» Data supplied
**********
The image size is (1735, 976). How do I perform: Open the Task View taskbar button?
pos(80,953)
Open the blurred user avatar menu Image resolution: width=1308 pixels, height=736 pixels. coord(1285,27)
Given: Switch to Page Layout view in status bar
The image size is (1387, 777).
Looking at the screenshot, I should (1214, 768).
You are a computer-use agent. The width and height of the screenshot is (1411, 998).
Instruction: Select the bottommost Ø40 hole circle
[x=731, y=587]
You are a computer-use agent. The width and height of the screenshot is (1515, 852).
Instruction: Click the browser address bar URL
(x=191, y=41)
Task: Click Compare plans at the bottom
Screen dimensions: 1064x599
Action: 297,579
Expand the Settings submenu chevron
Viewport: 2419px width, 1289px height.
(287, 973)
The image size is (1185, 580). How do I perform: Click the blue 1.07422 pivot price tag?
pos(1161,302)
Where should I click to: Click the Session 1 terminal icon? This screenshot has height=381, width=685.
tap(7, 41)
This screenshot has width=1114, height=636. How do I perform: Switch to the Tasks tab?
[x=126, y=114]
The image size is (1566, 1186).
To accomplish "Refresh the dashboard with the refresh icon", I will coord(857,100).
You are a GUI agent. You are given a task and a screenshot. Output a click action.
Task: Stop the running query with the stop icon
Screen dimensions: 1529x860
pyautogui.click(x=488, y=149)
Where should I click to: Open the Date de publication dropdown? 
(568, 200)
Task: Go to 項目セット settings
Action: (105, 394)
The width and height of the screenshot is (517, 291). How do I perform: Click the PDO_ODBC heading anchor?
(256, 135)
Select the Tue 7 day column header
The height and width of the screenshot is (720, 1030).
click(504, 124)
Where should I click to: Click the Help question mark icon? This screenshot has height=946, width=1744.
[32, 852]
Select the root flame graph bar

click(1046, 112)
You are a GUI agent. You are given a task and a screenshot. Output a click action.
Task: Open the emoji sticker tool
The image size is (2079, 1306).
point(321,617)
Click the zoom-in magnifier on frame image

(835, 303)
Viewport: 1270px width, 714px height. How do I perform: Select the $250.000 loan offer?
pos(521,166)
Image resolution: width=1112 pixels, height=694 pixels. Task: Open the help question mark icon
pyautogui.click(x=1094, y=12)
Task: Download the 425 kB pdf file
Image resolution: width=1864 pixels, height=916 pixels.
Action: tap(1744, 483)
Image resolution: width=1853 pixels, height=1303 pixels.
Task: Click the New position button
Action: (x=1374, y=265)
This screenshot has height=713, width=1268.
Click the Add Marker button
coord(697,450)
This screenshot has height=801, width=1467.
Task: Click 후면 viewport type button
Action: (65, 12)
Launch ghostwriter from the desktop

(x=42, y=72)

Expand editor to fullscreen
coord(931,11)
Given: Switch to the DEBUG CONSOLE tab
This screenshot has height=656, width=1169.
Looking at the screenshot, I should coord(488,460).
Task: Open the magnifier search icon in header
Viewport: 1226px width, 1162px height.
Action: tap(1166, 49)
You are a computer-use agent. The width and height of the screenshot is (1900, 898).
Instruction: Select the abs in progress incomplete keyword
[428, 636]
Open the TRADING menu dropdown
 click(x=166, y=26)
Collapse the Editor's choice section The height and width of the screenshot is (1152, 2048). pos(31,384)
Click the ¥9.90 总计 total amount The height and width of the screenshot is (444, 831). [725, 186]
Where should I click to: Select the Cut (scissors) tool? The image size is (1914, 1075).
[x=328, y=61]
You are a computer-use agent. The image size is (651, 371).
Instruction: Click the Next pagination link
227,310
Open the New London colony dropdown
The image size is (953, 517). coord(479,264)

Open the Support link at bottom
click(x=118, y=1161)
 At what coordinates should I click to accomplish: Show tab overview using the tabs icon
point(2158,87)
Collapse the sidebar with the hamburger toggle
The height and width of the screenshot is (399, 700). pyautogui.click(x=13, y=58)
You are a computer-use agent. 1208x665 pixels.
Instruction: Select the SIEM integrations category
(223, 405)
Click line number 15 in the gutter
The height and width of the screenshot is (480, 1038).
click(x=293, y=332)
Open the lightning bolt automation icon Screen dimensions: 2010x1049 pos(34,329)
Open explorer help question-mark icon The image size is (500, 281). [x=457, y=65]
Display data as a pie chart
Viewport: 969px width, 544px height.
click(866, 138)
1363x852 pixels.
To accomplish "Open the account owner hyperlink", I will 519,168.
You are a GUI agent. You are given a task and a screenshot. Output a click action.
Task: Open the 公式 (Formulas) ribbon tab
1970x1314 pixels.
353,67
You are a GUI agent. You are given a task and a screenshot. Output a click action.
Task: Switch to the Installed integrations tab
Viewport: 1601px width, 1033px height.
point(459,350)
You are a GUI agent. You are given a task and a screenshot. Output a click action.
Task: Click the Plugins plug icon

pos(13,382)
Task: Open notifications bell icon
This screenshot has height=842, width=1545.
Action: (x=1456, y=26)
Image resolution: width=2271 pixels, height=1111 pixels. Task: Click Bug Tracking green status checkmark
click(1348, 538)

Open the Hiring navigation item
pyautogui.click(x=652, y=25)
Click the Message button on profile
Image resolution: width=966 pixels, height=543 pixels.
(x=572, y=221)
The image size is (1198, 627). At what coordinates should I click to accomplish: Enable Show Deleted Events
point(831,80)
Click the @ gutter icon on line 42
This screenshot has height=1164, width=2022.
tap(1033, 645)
**********
» Work to complete
The job here is to find each line above with the word "will" and copy it.

» Result of this task
To accomplish "Refresh the dashboard with the refresh icon", I will coord(857,100).
To accomplish "Open the account owner hyperlink", I will 519,168.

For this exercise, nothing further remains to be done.